The 3-leg ladder system (n=5), in contrast, has a finite susceptibility in the T$\rightarrow$0 limit, demonstrating that the ground state of this system can respond to the external magnetic field. Therefore, the ground state may exhibit magnetic order. In the 3-leg ladder system, the T₁ relaxation rate of ⁶³Cu nuclear moments was so large that it was hardly measurable with the conventional NMR technique. This result implies the existence of strong magnetic correlations in the 3-leg system [52].

As introduced in Chapter 2, continuous-beam muon spin relaxation ($\mu$SR) is a NMR-like local magnetic probe, but with a higher timing resolution ($\stackrel{<}{\sim}$1 ns) than typical NMR methods ($\sim$10 $\mu$s). Consequently, $\mu$SR is an adequate probe to study the 3-leg ladder system, in which the NMR relaxation rate was beyond its time resolution. Another advantage of $\mu$SR is its high sensitivity to small and/or dilute static moments. Using $\mu$SR one can best investigate the expected absence of static order in the 2-leg ladder system.

  

Figure: Susceptibility of the spin ladder materials Sr_n-1Cu_n+1O_2n. Cite from Ref. [51].

  

Figure: Temperature dependence of the ⁶³Cu-NMR T₁ relaxation rate (cite from [52]). The right axis is an estimated muon spin relaxation rate for the same relaxation mechanism. (See the discussion later.)
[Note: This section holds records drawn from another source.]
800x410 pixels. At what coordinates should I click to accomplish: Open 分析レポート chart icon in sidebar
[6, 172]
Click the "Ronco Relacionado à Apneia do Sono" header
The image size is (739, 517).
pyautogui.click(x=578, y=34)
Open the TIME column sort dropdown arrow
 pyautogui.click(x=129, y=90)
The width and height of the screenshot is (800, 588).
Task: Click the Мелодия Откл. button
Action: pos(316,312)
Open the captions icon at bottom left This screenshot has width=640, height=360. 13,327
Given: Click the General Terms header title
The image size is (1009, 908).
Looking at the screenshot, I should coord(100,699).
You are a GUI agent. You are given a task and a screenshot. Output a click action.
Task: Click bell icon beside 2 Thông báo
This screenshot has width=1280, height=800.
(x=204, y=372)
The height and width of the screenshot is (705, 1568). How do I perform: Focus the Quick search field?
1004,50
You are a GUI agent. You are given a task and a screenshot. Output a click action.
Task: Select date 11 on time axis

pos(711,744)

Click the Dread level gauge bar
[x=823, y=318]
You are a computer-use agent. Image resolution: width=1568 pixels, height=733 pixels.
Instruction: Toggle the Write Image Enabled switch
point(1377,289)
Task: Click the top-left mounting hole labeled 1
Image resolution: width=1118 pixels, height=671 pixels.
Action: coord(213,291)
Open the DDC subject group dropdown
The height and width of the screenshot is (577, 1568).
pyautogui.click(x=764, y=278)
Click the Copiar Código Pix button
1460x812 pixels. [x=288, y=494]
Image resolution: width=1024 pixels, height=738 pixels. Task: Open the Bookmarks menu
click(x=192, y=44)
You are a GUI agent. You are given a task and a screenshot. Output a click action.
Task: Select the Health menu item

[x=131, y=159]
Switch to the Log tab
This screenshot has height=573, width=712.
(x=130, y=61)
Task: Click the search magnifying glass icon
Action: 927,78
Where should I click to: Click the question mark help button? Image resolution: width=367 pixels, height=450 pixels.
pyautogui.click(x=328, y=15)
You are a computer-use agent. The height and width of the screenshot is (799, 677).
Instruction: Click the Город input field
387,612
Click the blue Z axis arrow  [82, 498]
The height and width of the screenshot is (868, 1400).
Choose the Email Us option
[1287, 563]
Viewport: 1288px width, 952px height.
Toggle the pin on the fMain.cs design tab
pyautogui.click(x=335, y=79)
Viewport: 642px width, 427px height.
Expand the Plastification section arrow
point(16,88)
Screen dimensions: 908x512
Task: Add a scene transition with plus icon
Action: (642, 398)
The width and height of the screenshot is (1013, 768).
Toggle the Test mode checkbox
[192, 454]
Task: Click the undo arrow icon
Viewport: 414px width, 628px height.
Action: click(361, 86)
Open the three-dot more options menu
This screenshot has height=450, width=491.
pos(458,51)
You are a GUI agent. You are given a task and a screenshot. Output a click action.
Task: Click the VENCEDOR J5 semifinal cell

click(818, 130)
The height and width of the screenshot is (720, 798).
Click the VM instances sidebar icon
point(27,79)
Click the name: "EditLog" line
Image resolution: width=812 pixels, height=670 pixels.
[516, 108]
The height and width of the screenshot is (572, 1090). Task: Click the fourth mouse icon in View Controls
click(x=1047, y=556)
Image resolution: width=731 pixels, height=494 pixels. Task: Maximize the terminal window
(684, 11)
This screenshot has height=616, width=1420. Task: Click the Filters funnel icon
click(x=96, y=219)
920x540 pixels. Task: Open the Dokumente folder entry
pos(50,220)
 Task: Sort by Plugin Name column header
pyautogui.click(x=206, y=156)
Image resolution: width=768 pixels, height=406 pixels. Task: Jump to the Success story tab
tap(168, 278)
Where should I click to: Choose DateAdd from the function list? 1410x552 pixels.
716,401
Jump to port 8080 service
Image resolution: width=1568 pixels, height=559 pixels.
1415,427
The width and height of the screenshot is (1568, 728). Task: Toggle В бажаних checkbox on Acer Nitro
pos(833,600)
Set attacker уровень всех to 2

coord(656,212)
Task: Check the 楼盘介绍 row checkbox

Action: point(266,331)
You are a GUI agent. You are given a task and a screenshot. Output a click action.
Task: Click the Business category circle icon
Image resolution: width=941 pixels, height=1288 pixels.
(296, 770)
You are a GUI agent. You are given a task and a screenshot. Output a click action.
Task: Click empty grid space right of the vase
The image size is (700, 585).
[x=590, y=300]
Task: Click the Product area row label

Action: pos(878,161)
For our $\mu$SR measurements, polycrystalline specimens of the spin ladder cuprates (Sr_n-1Cu_n+1O_2n; n=3, 5) were prepared at the Institute for Chemical Research, Kyoto University, using a cubic anvil-type high pressure apparatus [53]. Powder X-ray analysis of our samples showed the stoichiometric ladder structure, except for small amounts ($\sim$10 Cu at.% ) of a CuO impurity phase [51]. Since CuO is an antiferromagnet ($T_{\rm N}$$\sim$230 K [54]), the impurity phase should not affect the muons which did not land within an impurity cluster. Therefore, in our $\mu$SR measurements $\sim$90% of the signal amplitude comes from the pure ladder structure.